Thursday, September 28, 2000
It''s a little-known secret, but the upstairs floor of Monterey''s Pacific House Museum holds a treasure trove of Indian artifacts from tribes as diverse as the Aleutians of Alaska to the Plains Indians of Kansas. The state of California received this boon from the Holman family (of Pacific Grove department store fame), who bought the artwork for their personal collection during vacations. In the late ''90s, the collection was rededicated as the Monterey Museum of the American Indian. The artifacts are organized into 11 thematic sections, such as "Transportation" and "Textiles," and taken as a whole, offer visitors an enticing glimpse into the diverse cultures of Native America.
The basketry display alone, with more than 60 storage baskets, winnowing trays, hats and wedding plates would make this museum noteworthy. (Currently only about 25 percent of the museum''s 600-plus collection of baskets are on display. Next year the facility will open a new room where all the baskets will be arrayed in "visible storage.")
"Women usually wove the baskets, and it would take them more than a year to make one," says Esther Goodhue, a docent with the California State Parks, which curates the collection. "They would go meet the trains with tourists like the Holmans on them and sell the baskets for extra money."
The large Apache storage baskets decorated with designs of square-shouldered men with square heads immediately catch your eye. "Burden" baskets like the square-bottomed Apache one hanging on the wall were carried on the back for food gathering in many tribes. Four brown striped hats that resemble beanies were worn pulled down over the forehead by women of the California Hupa tribe to protect their skin from the strap used to hold burden baskets.
An Eskimo basket decorated with walrus tusk figurines of seals, birds, fish and walruses hides in the corner. A hanging Navajo wedding basket has a white flower-like design in the middle surrounded by brown pyramid designs. The basket''s opening, which goes from the flower through the border, is intended to let the bad spirits escape from the couple''s life.
The gems of the collection are the California Pomo baskets, which occupy their own platform. The Pomo practiced coiled weaving, really a form of sewing, to make these multicolored baskets decorated with black quail topknot feathers and red woodpecker feathers. The baskets'' openings are lined with abalone discs.
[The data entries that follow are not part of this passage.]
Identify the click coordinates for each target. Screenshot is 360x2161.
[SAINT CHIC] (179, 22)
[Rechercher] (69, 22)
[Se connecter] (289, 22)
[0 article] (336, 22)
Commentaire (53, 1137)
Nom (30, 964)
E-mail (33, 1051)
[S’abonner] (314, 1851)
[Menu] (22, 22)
Across from the basketry display, block-like, multicolored Pueblo Kachina dolls representing spirits float on the wall. The brown, round-bodied Mudhead Kachina who represents the spirit of buffoonery sits on the floor.
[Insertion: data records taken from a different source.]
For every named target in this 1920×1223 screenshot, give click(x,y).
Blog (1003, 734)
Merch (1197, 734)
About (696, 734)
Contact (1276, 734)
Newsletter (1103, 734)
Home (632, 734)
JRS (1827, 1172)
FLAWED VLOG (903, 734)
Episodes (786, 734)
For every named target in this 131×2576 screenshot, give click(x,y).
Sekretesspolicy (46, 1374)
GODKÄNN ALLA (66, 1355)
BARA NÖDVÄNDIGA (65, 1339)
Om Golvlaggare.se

The clothing display features deerskin robes and moccasins of the Plains Indians. The beads used to decorate this clothing came from Italy and reflect contact with Europeans.
Pottery aficionados will want to make a pilgrimage to the museum just to see the black pot with gray triangles cascading from its opening, made by the renowned Pueblo potter Marie of San Idelfanso, New Mexico. Geometric designs and earthtoned Hopi and Navajo vessels border this pot.
In front of the textiles exhibit, Goodhue points out, "The Navajos never wove blankets before coming into contact with white Americans. Originally, they wove to make their clothing." The six hanging blankets'' designs and colors echo those of the Navajo pottery.
The most interesting item in the children''s display is a baby carrier made of widely spaced woven twigs. A mother would surround her baby''s bottom with moss in this carrier making it an organic disposable diaper.
Representing the art of cool-weather cultures is a model umiak (Aleutian boat) from the Haida tribe of British Columbia. Its paddles are decorated with red and black designs, making them resemble fish. There''s also a model totem pole topped off with a bird painted in red, brown and black.
Forty-five items featuring beadwork, necklaces and a headdress make up the regalia section. Goodhue laughs as she points out war clubs whose beaded handles clearly show that they were made for tourists. She also stresses that warriors wore headdresses at dances "to get psyched up for war," but removed them before going into battle.
Headdresses would be stored in bonnet cases like the one in the warfare display. The rectangular buckskin case with dangling strings looks like a case for holding arrows, but its real use was to snugly protect a collapsible headdress.
In the food-preparation display are woven containers, covered inside and out with pitch, that were used for water storage. A burnt basket is a potent reminder that Indian women used these woven "pots" to cook with. A woman would place an acorn mush, for example, in a basket. Then she would add heated rocks to the mush and turn the mixture to cook the food. Slow mixing resulted in burnt baskets. The decorative backdrop for this display is a Navajo rug that copies a Hopi motif of alternating, elongated green stalks of corn and Kachina-like figures.
The fish trap in "Hunting" is an example of the type of weaving that men practiced. A buffalo skin "story blanket" from the Plains Indians depicts the number of buffalo killed in a hunt and the dancing and feasting afterward. The blanket is yet another cherished treasure in this museum that merits many visitors.